Dataset entries:

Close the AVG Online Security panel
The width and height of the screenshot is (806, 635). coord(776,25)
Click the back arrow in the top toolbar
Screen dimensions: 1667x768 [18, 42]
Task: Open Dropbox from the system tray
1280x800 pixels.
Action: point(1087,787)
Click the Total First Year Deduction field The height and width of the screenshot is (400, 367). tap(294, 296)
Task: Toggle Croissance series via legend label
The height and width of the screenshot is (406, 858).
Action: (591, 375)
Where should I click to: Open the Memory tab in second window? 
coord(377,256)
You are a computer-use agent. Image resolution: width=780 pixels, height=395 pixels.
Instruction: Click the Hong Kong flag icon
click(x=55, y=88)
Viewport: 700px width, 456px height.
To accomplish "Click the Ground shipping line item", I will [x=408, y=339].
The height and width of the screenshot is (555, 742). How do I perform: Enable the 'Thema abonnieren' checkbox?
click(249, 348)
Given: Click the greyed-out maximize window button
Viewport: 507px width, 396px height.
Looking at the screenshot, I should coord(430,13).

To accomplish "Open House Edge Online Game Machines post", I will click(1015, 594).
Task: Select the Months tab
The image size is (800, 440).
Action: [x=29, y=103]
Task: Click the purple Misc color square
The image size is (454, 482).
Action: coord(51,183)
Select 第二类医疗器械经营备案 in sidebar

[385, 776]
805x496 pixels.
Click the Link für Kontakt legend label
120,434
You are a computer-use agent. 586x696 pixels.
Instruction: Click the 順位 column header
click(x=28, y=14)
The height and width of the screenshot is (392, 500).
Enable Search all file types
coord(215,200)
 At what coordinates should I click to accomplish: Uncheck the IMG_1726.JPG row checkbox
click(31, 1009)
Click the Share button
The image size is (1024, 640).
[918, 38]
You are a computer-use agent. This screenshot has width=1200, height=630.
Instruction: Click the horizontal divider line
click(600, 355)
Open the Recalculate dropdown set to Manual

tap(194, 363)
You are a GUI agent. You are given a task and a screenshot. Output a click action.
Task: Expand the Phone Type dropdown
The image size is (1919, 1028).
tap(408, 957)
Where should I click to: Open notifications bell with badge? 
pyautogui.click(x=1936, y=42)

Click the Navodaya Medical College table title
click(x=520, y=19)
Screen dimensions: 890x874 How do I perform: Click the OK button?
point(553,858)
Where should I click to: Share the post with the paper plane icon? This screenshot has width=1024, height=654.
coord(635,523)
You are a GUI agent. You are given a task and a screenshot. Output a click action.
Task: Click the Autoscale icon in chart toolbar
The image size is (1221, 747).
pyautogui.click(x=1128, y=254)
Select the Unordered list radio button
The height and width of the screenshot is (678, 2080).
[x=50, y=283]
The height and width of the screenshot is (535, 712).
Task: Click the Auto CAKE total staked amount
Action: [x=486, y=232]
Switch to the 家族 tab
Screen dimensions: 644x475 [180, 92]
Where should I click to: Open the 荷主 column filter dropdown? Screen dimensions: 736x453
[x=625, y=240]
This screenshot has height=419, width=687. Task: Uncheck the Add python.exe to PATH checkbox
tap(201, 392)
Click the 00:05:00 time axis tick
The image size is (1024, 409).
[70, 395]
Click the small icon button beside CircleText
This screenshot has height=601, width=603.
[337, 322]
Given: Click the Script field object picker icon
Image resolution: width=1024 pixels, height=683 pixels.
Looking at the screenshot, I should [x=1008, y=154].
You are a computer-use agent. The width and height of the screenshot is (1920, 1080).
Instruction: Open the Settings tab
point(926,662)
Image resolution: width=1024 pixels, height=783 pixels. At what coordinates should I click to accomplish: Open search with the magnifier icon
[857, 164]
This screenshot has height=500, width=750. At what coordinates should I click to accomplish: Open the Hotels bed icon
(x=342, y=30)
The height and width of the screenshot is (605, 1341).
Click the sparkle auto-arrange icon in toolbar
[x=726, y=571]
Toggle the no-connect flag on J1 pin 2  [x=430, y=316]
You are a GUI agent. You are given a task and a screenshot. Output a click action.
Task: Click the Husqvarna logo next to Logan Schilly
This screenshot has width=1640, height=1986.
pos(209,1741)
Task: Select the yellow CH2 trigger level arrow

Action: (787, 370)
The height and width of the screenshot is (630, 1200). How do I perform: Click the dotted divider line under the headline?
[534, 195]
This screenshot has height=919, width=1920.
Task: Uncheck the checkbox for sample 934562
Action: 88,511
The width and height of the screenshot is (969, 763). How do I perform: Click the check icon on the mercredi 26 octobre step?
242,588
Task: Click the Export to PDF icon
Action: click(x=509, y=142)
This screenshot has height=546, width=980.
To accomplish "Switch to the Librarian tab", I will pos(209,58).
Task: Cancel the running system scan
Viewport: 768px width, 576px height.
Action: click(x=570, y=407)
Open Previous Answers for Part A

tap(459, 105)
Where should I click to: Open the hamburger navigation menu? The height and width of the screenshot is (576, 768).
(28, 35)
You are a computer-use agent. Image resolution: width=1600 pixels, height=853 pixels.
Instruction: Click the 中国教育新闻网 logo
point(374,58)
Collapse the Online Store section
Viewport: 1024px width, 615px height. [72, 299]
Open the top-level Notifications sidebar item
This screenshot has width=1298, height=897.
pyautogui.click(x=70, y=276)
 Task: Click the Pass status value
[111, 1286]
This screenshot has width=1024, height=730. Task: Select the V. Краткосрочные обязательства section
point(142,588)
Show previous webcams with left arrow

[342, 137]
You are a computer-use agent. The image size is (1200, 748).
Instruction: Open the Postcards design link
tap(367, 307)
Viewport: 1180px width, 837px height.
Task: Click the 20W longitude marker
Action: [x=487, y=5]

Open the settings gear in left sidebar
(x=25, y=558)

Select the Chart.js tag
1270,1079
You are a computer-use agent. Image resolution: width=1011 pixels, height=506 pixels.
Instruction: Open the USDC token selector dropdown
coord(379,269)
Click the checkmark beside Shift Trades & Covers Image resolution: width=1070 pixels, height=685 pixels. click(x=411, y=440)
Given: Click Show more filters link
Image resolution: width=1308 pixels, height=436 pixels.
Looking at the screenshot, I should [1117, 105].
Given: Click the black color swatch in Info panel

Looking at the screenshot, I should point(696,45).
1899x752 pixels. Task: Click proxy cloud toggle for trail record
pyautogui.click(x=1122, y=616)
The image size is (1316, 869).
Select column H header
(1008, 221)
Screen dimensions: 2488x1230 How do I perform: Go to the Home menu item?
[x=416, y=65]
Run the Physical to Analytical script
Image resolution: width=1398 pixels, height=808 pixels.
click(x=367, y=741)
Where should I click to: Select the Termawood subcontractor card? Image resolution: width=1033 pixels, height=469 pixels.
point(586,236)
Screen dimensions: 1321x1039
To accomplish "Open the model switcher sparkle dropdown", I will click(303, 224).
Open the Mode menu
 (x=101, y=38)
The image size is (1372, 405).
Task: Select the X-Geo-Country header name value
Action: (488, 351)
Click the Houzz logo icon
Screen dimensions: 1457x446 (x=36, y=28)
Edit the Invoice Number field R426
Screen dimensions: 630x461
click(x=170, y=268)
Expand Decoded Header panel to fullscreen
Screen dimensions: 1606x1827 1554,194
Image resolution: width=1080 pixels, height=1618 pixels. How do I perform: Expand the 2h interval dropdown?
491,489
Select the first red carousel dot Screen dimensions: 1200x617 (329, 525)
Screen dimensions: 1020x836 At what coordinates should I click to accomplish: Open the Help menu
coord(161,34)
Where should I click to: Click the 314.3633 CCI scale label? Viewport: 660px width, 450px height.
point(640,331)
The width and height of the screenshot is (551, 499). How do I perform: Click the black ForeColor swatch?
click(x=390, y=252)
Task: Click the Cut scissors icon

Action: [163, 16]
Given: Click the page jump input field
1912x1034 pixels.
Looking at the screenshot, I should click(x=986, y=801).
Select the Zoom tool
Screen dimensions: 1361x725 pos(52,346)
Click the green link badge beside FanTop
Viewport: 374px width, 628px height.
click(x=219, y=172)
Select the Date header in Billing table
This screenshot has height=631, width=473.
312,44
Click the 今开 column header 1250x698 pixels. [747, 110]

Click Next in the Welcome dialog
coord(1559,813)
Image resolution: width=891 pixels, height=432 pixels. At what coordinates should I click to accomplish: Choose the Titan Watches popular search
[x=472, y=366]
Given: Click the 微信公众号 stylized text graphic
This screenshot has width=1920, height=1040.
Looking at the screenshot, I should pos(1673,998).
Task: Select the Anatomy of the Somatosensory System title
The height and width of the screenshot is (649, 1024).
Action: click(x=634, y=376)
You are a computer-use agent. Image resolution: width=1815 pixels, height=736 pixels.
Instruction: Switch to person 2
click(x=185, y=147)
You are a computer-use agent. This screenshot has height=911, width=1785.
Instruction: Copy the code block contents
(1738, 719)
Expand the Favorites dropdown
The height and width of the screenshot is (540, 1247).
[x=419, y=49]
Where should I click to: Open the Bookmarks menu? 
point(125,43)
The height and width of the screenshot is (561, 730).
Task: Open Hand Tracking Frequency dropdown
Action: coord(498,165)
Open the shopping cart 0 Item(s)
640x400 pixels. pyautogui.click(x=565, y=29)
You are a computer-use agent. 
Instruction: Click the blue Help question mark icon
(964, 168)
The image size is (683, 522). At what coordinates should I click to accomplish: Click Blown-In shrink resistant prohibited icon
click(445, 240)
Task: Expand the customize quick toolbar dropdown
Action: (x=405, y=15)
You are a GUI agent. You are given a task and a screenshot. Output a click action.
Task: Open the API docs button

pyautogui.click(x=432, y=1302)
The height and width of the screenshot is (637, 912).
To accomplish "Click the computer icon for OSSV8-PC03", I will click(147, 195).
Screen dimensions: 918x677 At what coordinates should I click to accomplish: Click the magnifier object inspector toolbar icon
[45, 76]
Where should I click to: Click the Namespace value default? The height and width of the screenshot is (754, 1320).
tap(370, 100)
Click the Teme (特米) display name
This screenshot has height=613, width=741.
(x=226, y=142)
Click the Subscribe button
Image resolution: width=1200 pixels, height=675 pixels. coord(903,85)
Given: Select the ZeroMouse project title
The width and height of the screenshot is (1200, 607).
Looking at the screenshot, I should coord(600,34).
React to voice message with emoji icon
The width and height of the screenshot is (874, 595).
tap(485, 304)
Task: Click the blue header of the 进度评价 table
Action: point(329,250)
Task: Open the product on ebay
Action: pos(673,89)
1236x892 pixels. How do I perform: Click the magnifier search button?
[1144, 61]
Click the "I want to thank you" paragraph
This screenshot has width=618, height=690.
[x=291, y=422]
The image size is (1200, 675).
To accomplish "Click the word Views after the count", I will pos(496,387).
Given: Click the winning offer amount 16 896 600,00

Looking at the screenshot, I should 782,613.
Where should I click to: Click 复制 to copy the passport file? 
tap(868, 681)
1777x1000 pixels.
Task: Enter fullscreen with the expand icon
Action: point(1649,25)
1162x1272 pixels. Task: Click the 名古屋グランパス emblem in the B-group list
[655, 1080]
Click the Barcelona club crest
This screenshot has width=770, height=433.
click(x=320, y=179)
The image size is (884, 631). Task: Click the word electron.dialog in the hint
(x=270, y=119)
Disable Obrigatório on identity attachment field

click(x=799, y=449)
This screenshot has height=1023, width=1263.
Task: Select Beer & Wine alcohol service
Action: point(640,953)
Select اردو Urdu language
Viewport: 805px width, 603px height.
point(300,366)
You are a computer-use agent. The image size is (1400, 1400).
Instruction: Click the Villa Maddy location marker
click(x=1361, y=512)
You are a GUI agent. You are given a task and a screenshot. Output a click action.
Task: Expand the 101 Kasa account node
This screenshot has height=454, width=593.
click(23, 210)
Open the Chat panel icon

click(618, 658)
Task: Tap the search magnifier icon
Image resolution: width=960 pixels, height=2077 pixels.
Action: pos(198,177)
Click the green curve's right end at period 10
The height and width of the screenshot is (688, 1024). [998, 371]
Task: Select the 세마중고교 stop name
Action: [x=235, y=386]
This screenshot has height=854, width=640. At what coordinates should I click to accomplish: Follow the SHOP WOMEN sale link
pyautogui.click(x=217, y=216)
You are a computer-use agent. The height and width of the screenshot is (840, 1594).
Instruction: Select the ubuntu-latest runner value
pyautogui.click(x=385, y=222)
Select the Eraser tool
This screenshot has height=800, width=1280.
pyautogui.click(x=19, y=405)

▸ Task to carry out
Reproduce the lines of the entries above from the one with "Where should I click to: Open the Bookmarks" to the one with "The height and width of the screenshot is (637, 912).", both included, exactly and without any other line.

▸ Answer section
Where should I click to: Open the Bookmarks menu? 
point(125,43)
The height and width of the screenshot is (561, 730).
Task: Open Hand Tracking Frequency dropdown
Action: coord(498,165)
Open the shopping cart 0 Item(s)
640x400 pixels. pyautogui.click(x=565, y=29)
You are a computer-use agent. 
Instruction: Click the blue Help question mark icon
(964, 168)
The image size is (683, 522). At what coordinates should I click to accomplish: Click Blown-In shrink resistant prohibited icon
click(445, 240)
Task: Expand the customize quick toolbar dropdown
Action: (x=405, y=15)
You are a GUI agent. You are given a task and a screenshot. Output a click action.
Task: Open the API docs button

pyautogui.click(x=432, y=1302)
The height and width of the screenshot is (637, 912).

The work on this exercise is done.